MVGC bootstrap demo

Demonstrates confidence interval construction using a nonparametric bootstrap on generated VAR data for a 5-node network with known causal structure (see var5_test). Pairwise-conditional Granger causalities are estimated and confidence intervals constructed using both the theoretical and bootstrap distributions.

Contents

References

[1] L. Barnett and A. K. Seth, The MVGC Multivariate Granger Causality Toolbox: A New Approach to Granger-causal Inference, J. Neurosci. Methods 223, 2014 [ preprint ].

[2] D. A. Freedman, Bootstrapping regression models, Ann. Stats., 9(6), 1981.

Parameters

ntrials   = 10;     % number of trials
nobs      = 100;    % number of observations per trial
nsamps    = 100;    % number of bootstrap samples

regmode   = 'OLS';  % VAR model estimation regression mode ('OLS', 'LWR' or empty for default)

acmaxlags = 1000;   % maximum autocovariance lags (empty for automatic calculation)

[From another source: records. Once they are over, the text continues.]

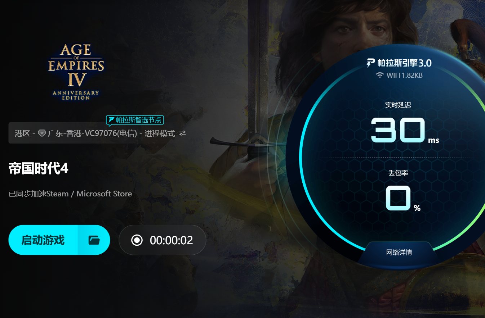Click the 启动游戏 launch button
The height and width of the screenshot is (318, 485).
coord(43,240)
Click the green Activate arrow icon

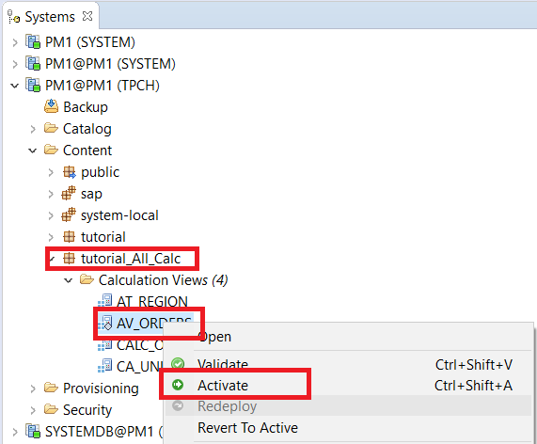point(178,385)
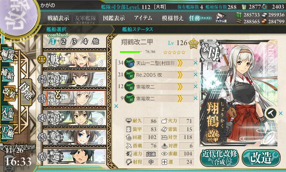286x172 pixels.
Task: Remove the last 紫電改二 with X
Action: tap(195, 98)
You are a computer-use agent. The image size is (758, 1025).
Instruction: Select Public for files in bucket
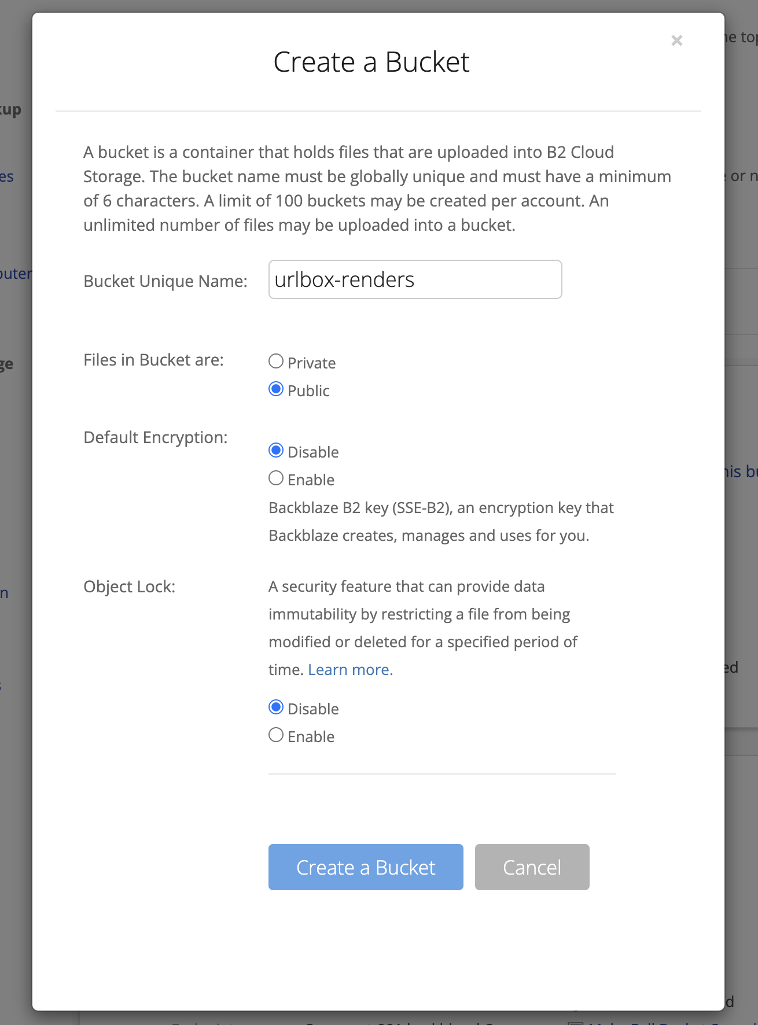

tstat     = 'chi2'; % statistical test for MVGC: 'F' for Granger's F-test, 'chi2' for Geweke's chi2 test or leave empty for default
alpha     = 0.05;   % significance level for all statistical tests

seed      = 0;      % random seed (0 for unseeded)

Generate VAR data

% Seed random number generator.

rng_seed(seed);

% Get VAR coefficients for 5-node test network.

AT = var5_test;
nvars = size(AT,1);  % number of variables

% Residuals covariance matrix.

SIGT = eye(nvars);

% Generate VAR time series data with normally distributed residuals for
% specified coefficients and covariance matrix.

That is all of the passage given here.